Das BLITZ war mehr als nur ein Club. In fast zehn Jahren ist der Techno-Club auf der Museumsinsel zu „einem Tempel des Tanzes“ – so beschreiben es die Betreiber in ihrem Abschiedsbrief, in dem sie am Mittwoch offiziell verkünden: Die Zwischennutzung endet im August 2026.

In der Industriekulisse der Kongresshalle des Deutschen Museums schufen die umtriebigen Münchner Szene-Trendsetter Sandra Forster, David Muallem und Branimir Peco im Jahr 2017 einen Ort, der die Clubgeschichte Münchens maßgeblich prägen sollte.

Auf der Museumsinsel treffen seither zwei Welten aufeinander: tagsüber Ausstellungen und Forschung, nachts Bass und Stroboskop. Dass beides am selben Ort möglich war, machte den Reiz und die Besonderheit dieses Standorts aus.

Doch wie MUCBOOK bereits im Januar von den Betreibern erfahren hatte: Dieses Kapitel der Koexistenz von Tanzen und Technik geht im August zu Ende. Der Mietvertrag zwischen dem BLITZ und dem Deutschen Museum läuft nur noch bis September 2026, bestätigte Museumssprecher Gerrit Faust. Man hätte den Vertrag gerne verlängert, trotz der geplanten baulichen Veränderungen im „Forum der Zukunft“.

Doch die Betreiber hätten unter den angebotenen Bedingungen nicht zustimmen wollen, so der Museumssprecher. Im Abschiedspostulat der Club-Kultur-Koryphäen könnte man einen etwas anderen Zwischenton heraushören: „Wir hatten immer gehofft, so lange wie möglich an diesem Ort bleiben zu können, doch aus Gründen, die außerhalb unserer Kontrolle liegen, müssen wir nun zu neuen Ufern aufbrechen. Wir müssen gehen…“

Was die Gründe sind, dazu wollen sich die Betreiber auch gegenüber MUCBOOK seit 19. Januar 2026 nicht äußern. Dass es sich ursprünglich um eine Zwischennutzung handelte, war von Beginn an bekannt. Und auch, wenn die Veranstalter sich in ihrem Schreiben dankbar zeigen, dass sie die Möglichkeit der Interimsbespielung überhaupt bekommen hatten, zeigt das Ende des inzwischen europaweit bekannten Clubs ein strukturelles Problem der so genannten Münchner Subkulturen.

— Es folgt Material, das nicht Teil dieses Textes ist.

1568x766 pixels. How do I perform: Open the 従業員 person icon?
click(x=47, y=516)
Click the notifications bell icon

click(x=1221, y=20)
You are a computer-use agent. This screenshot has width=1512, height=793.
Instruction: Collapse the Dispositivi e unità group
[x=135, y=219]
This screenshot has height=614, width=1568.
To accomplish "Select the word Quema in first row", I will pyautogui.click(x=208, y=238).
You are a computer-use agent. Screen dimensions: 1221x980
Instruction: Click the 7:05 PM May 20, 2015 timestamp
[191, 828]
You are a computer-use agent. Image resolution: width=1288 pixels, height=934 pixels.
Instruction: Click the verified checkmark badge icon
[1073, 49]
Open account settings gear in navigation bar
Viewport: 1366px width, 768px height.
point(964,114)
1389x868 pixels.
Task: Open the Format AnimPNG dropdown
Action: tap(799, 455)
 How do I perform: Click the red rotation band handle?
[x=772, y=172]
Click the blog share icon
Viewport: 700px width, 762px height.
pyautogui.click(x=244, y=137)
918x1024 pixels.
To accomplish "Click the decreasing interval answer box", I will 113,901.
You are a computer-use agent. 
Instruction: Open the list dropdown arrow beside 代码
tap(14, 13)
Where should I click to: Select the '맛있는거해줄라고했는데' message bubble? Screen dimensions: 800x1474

Für David Süß, Grünen-Stadtrat und Gründer des ehemaligen Elektroclubs Harry Klein, setzt hier mit seiner Kritik an: Zwischennutzungen seien häufig mit hohen Investitionen verbunden, ohne dass langfristige Planungssicherheit bestehe. Clubs bräuchten, ähnlich wie Theater, dauerhafte Räume, um Qualität und Szene entwickeln zu können.

„Das sind Kulturorte wie ein Theater auch“, sagt Süß. Eine Institution wie die Münchner Kammerspiele sei auch deshalb so erfolgreich, weil sie nicht ständig umziehen müsse.

Als ehemaliger Club-Betreiber weiß David Süß: „Ein Club hat ja auch immer ein kreatives Umfeld. Das heißt Musikerinnen, Musiker, die im Club groß werden, DJs, die im Club groß werden, aber auch Künstler:nnen“, und er erinnert an die Tragweite, die die Schließung eines Clubs oft habe: “Fällt ein Club weg, verlieren viele mehr als nur einen Arbeitsplatz – es geht um Netzwerke, Austausch und kulturelle Dynamik.“

Gerade in einer Stadt wie München, in der Flächen knapp und Mieten hoch sind, geraten selbst etablierte Orte zunehmend unter Druck. „Gerade eine Stadt wie München braucht eine kreative Szene“, betont David Süß.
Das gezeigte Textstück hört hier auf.